This final Featured Watch of 2013 is something of a rarity – ‘rare’ is a much over-used term when it comes to vintage watch descriptions, but I’m confident that this one qualifies. The X8 Chronometer in a titanium case was produced only in 1970 and less than 2000 were produced, or sold. As Citizen themselves say (with apologies for the quirky on-line translation): ‘Sales in short 2,000 less than production period, it is rare model with no opportunity to see quite now’.
The movement in this is the second generation X8 / Cosmotron ‘0820’, an electro-mechanical calibre with 19 jewels produced only for a couple of years from 1970 to 1972. The chronometer version, officially certified by the Japan Chronometer Association, appeared in just two models as far as I know.

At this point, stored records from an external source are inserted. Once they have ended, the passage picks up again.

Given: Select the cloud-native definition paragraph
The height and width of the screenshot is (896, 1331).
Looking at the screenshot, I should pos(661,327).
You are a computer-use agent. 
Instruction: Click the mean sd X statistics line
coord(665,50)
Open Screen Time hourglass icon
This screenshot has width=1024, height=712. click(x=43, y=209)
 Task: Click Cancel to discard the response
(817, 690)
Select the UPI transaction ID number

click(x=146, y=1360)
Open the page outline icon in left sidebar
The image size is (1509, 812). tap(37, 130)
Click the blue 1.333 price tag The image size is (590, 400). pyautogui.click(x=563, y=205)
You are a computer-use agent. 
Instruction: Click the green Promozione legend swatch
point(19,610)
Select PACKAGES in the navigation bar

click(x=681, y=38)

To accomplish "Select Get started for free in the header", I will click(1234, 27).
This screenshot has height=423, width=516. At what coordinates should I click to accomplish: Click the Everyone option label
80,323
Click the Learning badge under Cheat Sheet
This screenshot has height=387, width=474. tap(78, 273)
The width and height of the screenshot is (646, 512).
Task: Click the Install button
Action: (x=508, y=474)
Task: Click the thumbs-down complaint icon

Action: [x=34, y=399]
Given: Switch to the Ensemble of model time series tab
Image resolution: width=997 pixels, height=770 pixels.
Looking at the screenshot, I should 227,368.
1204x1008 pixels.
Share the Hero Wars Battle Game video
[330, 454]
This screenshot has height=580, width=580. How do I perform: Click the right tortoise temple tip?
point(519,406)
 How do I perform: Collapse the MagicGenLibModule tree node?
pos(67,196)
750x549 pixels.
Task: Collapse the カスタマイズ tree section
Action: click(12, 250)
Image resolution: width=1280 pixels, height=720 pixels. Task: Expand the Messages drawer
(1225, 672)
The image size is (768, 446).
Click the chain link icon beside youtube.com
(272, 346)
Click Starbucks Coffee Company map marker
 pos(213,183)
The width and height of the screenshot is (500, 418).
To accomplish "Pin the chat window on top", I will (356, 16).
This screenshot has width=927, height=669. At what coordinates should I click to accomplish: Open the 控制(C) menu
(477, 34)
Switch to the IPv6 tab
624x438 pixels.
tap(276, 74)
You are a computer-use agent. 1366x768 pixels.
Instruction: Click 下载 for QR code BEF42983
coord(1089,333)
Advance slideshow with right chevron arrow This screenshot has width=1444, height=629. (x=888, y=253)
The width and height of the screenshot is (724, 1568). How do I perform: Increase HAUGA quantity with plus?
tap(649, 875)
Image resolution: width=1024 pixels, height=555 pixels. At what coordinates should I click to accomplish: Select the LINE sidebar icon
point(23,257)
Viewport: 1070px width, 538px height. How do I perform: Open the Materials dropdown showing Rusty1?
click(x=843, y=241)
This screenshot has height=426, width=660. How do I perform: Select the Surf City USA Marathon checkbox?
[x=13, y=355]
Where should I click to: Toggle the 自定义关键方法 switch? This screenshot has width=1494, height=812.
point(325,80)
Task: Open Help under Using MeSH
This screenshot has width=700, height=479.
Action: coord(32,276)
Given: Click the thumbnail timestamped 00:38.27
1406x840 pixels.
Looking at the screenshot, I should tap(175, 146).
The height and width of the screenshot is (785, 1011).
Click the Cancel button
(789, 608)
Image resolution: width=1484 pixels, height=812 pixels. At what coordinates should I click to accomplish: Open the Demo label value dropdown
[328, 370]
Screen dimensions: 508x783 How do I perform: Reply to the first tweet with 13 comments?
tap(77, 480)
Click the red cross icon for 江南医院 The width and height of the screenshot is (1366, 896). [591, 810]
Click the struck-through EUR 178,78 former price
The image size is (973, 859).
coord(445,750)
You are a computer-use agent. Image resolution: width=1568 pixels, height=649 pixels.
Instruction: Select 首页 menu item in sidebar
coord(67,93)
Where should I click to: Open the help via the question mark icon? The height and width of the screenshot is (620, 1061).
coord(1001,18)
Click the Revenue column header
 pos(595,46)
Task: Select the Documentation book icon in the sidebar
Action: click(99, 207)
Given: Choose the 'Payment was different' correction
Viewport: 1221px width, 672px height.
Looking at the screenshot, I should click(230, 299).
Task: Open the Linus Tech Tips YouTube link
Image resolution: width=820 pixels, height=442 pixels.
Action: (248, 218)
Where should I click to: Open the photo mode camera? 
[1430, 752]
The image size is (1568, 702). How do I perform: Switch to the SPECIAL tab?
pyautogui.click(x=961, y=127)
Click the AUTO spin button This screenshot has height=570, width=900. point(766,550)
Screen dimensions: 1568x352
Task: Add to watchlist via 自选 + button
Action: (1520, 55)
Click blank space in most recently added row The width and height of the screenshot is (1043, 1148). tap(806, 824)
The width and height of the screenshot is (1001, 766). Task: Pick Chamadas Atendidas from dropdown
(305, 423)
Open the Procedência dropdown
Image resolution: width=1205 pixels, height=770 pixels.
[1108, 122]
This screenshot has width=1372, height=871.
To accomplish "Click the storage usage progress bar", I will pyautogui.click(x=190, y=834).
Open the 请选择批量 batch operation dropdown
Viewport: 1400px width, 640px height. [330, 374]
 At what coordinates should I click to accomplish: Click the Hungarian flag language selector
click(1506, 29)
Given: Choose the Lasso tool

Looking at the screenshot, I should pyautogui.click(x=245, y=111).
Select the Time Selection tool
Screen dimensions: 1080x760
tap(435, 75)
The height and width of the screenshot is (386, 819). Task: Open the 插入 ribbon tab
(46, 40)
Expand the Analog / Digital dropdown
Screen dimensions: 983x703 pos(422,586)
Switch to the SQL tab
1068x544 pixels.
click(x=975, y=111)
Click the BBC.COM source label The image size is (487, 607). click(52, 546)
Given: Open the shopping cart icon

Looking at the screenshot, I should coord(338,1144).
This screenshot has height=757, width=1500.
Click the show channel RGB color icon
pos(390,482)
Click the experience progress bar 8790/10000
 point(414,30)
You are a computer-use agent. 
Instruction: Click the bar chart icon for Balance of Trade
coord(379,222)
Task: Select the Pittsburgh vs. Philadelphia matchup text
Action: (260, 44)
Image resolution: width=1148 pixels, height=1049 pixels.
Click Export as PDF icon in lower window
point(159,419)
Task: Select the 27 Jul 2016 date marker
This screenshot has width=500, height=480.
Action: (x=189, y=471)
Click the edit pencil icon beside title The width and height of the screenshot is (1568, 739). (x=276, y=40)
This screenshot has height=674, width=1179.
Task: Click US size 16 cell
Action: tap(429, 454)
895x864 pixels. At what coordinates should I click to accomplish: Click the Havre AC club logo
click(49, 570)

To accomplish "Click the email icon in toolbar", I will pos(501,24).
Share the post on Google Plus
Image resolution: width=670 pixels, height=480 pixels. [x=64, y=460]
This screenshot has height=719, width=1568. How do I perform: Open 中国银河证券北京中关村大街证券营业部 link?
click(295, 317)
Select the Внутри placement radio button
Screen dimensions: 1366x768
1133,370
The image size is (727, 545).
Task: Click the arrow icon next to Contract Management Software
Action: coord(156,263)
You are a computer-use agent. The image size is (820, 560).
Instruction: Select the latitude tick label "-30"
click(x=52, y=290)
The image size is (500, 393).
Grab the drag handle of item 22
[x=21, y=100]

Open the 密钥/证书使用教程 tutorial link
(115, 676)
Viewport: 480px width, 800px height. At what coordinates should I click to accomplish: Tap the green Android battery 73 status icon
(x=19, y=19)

Although the other model is itself seldom seen, this blue dialled one, given such a small production number, is particularly scarce. I have seen just one other for sale, on Yahoo Japan. However, it is made all the more special by the fact that it was a world first! It was the first watch to be made with a pure titanium case – Citizen describe it as being 99.6% titanium:
The case is unpolished, so is grey, and over the years the edges have been somewhat polished by use (giving it quite a nice look in my opinion). This model originally came on a plain black leather strap, so I’ve used a stitched leather strap for now, whilst I look for one that is closer to the original type. The case back is unique, in that the virtues of titanium are emphasised by the use of ‘scratch proof’:
From the serial number the production date is May 1970, whilst Citizen say it was first sold in September of that year. ‘T. N.’ is used for the case material code – titanium was used for the case, bezel and crown:
Unusually, and not something I’ve seen in an X8/Cosmotron before, there is an inner back protecting the movement:
Under the cover is the 0820 movement, running at 21,600 beats per hour:
A closer look shows the unique movement number – and for those of you knowledgeable about batteries, I’ve now changed the alkaline one in the pic for a silver oxide cell:
The movement is running well, and keeping good time. With the crown pulled out (see second photo above) the electrical connection is broken so the watch is stopped when the time is set.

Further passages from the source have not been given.